--- BEGIN INPUT RECORDS ---

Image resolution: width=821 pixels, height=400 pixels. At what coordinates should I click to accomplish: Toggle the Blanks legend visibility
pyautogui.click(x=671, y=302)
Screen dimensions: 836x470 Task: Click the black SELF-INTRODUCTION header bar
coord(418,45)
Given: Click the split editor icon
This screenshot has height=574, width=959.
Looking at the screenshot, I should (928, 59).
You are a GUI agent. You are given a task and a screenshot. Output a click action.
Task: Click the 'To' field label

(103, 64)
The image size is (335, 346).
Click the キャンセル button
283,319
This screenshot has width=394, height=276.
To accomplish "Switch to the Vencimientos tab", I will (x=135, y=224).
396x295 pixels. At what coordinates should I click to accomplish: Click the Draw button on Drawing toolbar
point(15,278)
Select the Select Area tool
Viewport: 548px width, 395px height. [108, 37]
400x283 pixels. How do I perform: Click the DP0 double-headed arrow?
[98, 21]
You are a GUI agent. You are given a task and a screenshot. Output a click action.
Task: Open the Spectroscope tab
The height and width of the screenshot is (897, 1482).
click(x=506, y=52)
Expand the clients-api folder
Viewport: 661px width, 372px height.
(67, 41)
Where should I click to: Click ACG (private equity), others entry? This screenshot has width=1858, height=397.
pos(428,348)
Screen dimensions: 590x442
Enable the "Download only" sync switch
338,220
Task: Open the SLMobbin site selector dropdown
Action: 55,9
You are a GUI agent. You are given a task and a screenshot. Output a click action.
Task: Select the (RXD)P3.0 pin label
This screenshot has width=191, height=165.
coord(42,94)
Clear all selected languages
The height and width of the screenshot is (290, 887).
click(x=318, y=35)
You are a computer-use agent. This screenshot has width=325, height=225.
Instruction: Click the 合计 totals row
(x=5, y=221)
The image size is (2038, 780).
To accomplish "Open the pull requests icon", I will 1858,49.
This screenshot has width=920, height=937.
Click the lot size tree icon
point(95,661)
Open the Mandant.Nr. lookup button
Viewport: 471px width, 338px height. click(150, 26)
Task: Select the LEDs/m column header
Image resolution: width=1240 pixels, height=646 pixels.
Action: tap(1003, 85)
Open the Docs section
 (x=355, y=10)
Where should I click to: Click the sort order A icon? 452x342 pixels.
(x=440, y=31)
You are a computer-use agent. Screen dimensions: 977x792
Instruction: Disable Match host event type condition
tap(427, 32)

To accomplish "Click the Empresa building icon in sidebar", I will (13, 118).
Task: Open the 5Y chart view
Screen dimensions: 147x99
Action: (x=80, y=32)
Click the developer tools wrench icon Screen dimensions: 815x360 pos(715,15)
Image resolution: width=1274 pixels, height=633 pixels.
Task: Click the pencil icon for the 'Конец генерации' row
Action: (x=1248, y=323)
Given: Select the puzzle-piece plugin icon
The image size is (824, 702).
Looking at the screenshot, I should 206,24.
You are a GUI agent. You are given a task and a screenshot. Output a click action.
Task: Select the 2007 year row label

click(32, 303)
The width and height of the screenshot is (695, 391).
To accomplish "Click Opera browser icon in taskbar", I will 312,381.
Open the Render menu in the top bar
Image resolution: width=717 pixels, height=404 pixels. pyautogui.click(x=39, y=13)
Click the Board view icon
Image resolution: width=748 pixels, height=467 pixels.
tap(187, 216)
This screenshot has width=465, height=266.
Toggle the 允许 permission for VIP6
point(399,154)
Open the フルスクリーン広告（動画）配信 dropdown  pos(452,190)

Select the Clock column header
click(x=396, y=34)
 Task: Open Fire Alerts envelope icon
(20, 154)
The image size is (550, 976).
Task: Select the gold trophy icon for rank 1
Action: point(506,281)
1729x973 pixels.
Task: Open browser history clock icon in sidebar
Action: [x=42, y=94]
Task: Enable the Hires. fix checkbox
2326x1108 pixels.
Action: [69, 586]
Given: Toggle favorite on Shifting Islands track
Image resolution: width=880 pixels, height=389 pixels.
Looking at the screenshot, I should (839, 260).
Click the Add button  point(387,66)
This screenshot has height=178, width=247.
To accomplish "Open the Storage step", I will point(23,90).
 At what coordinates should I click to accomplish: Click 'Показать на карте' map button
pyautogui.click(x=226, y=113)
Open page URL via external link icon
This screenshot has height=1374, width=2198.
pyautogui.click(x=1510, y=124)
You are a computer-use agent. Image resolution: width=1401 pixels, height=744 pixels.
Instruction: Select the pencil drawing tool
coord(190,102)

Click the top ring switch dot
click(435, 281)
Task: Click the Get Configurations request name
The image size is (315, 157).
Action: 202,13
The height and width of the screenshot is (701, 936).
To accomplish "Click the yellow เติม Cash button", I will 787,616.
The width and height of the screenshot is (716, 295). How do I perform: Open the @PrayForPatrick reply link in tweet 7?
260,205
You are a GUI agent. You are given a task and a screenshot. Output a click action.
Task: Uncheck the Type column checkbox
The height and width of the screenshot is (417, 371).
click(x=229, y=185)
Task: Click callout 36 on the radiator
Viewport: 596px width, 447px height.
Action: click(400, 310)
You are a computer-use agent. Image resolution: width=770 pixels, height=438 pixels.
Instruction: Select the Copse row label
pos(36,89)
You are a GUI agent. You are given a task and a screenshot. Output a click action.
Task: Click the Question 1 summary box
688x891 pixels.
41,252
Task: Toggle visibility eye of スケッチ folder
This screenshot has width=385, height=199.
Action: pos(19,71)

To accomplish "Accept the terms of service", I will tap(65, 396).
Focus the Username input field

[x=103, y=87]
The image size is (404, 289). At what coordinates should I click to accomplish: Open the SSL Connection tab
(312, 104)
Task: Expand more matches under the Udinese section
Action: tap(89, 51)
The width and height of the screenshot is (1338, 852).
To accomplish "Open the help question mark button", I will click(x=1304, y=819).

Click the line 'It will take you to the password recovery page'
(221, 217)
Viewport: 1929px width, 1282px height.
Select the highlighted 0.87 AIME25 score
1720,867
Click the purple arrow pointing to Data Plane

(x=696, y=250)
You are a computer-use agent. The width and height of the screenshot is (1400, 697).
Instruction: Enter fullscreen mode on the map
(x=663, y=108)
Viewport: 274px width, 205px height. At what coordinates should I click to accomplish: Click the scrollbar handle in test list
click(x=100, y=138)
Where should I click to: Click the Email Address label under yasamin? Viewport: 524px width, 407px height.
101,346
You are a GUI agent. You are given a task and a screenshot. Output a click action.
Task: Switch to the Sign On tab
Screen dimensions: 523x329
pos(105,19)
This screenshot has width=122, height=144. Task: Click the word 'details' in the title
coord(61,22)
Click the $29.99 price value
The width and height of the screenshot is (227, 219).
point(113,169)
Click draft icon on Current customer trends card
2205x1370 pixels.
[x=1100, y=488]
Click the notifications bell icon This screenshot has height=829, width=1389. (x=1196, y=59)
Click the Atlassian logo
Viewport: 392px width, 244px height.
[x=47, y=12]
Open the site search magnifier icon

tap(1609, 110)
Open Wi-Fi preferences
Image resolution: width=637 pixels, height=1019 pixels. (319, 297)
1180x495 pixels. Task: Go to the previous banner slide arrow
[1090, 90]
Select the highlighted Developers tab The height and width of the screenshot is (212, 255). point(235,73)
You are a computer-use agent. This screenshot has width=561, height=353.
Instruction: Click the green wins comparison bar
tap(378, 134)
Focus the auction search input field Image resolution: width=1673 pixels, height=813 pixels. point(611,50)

--- END INPUT RECORDS ---

WRITTEN PROBLEM - Render the data from the line containing "The width and height of the screenshot is (695, 391)." through the line containing "pyautogui.click(x=226, y=113)" as a Markdown table with the columns Row and Line. Put a running number in Row and the line's text in Line, and leave out blank lines.

SOLUTION FOR THIS TASK -
| Row | Line |
|---|---|
| 1 | The width and height of the screenshot is (695, 391). |
| 2 | To accomplish "Click Opera browser icon in taskbar", I will 312,381. |
| 3 | Open the Render menu in the top bar |
| 4 | Image resolution: width=717 pixels, height=404 pixels. pyautogui.click(x=39, y=13) |
| 5 | Click the Board view icon |
| 6 | Image resolution: width=748 pixels, height=467 pixels. |
| 7 | tap(187, 216) |
| 8 | This screenshot has width=465, height=266. |
| 9 | Toggle the 允许 permission for VIP6 |
| 10 | point(399,154) |
| 11 | Open the フルスクリーン広告（動画）配信 dropdown  pos(452,190) |
| 12 | Select the Clock column header |
| 13 | click(x=396, y=34) |
| 14 |  Task: Open Fire Alerts envelope icon |
| 15 | (20, 154) |
| 16 | The image size is (550, 976). |
| 17 | Task: Select the gold trophy icon for rank 1 |
| 18 | Action: point(506,281) |
| 19 | 1729x973 pixels. |
| 20 | Task: Open browser history clock icon in sidebar |
| 21 | Action: [x=42, y=94] |
| 22 | Task: Enable the Hires. fix checkbox |
| 23 | 2326x1108 pixels. |
| 24 | Action: [69, 586] |
| 25 | Given: Toggle favorite on Shifting Islands track |
| 26 | Image resolution: width=880 pixels, height=389 pixels. |
| 27 | Looking at the screenshot, I should (839, 260). |
| 28 | Click the Add button  point(387,66) |
| 29 | This screenshot has height=178, width=247. |
| 30 | To accomplish "Open the Storage step", I will point(23,90). |
| 31 |  At what coordinates should I click to accomplish: Click 'Показать на карте' map button |
| 32 | pyautogui.click(x=226, y=113) |